Мне кажется, именно розановщина в Набокове отталкивала его оппонентов (например, Георгия Иванова), объявлялась пошлостью, иногда, впрочем, справедливо, но не в этом конкретном случае. Но, по моему мнению, стихотворение «Мать» затянуто: высказав мысль о том, что «этих слез не стоит наше искупленье», надо было остановиться, а не блистать далее познаниями в апокрифах, что ослабляет основную тему. А вот следующее стихотворение, по-моему, пошлость и розановщина в чистом, беспримесном виде и, что хуже всего, выражает метафизику Набокова, которую он пронес по жизни:

Нет, бытие не зыбкая загадка!
Подлунный дол и ясен и росист.
Мы гусеницы ангелов; и сладко
въедаться с краю в нежный лист.

Рядись в шипы, ползи, сгибайся, крепни,
И чем жадней твой ход зеленый был,
Тем бархатистей и великолепней
Хвосты освобожденных крыл.

Пошлость – не в самой метафоре ("мы – гусеницы ангелов"), а в том животном образе жизни, который под нее подстраивается. В этом стихотворении – ключ к увлечению Набокова бабочками, энтомологией, а также - к его предсмертным словам: «Бабочки начинают полет». Красивая на первый взгляд метафора про гусениц ангелов восходит к словам П. Флоренского, сказанным в частом разговоре и переданным в «Апокалипсисе наших дней» (лучшей книжке Розанова): «Бабочка – энтелехия души».

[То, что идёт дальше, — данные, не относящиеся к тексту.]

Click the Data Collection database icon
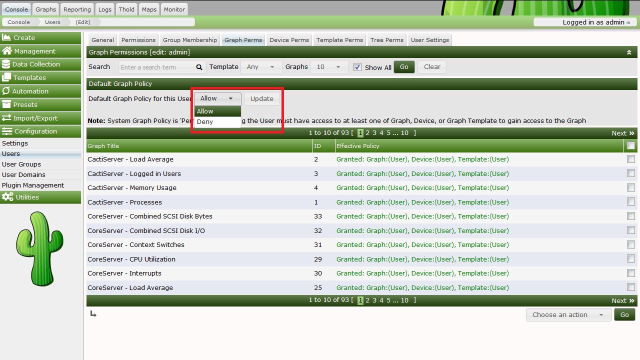 [7, 64]
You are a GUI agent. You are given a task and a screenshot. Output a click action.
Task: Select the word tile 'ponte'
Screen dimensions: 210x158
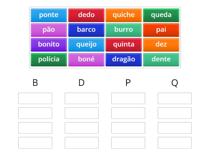[49, 15]
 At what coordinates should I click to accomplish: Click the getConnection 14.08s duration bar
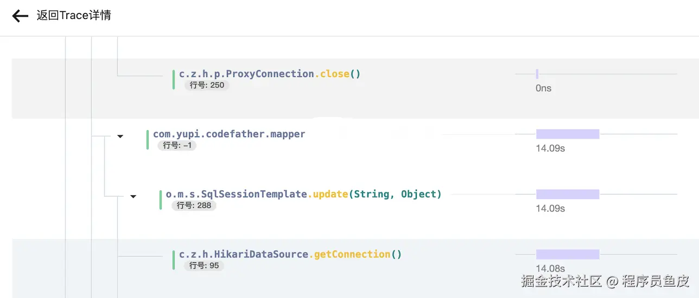pos(567,255)
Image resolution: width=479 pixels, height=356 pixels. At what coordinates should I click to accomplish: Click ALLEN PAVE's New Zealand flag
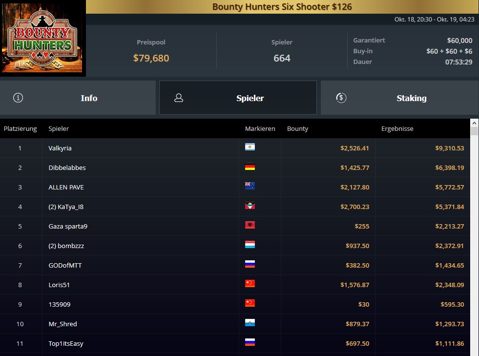[x=250, y=186]
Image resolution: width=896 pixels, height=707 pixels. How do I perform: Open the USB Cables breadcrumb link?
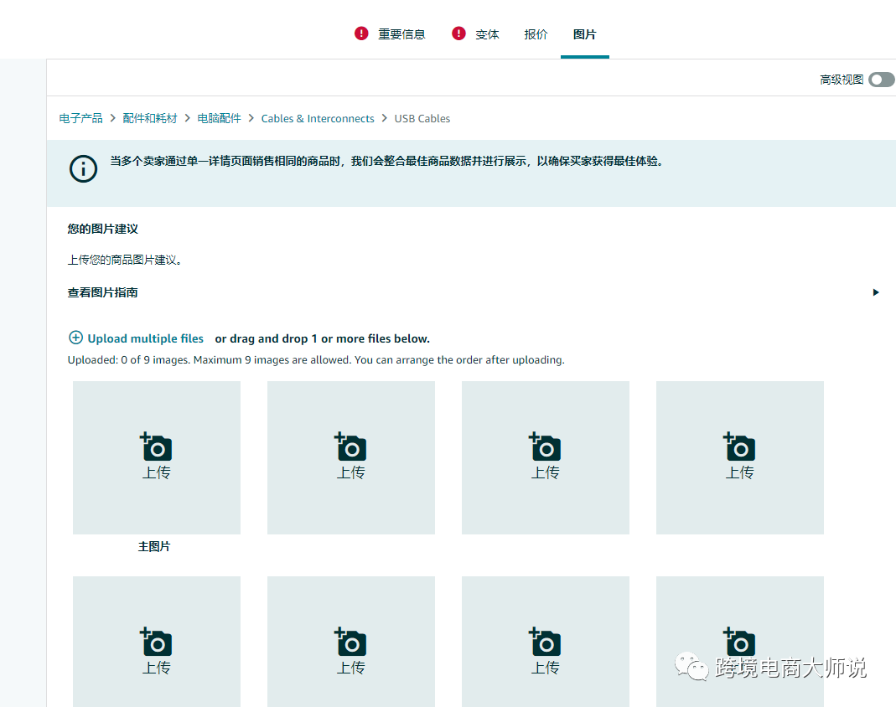tap(422, 118)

И все же Набоков носил в себе и кое-что другое, без чего его творчество было бы эстетически несостоятельным. Ему, а вовсе не акмеисту Г. Иванову, принадлежит, по-моему, лучшая эпитафия «Памяти Гумилева»

Гордо и ясно ты умер, умер, как муза учила.
Ныне в тиши Елисейской, с тобой говорит о летящем
медном Петре и о диких ветрах африканских – Пушкин.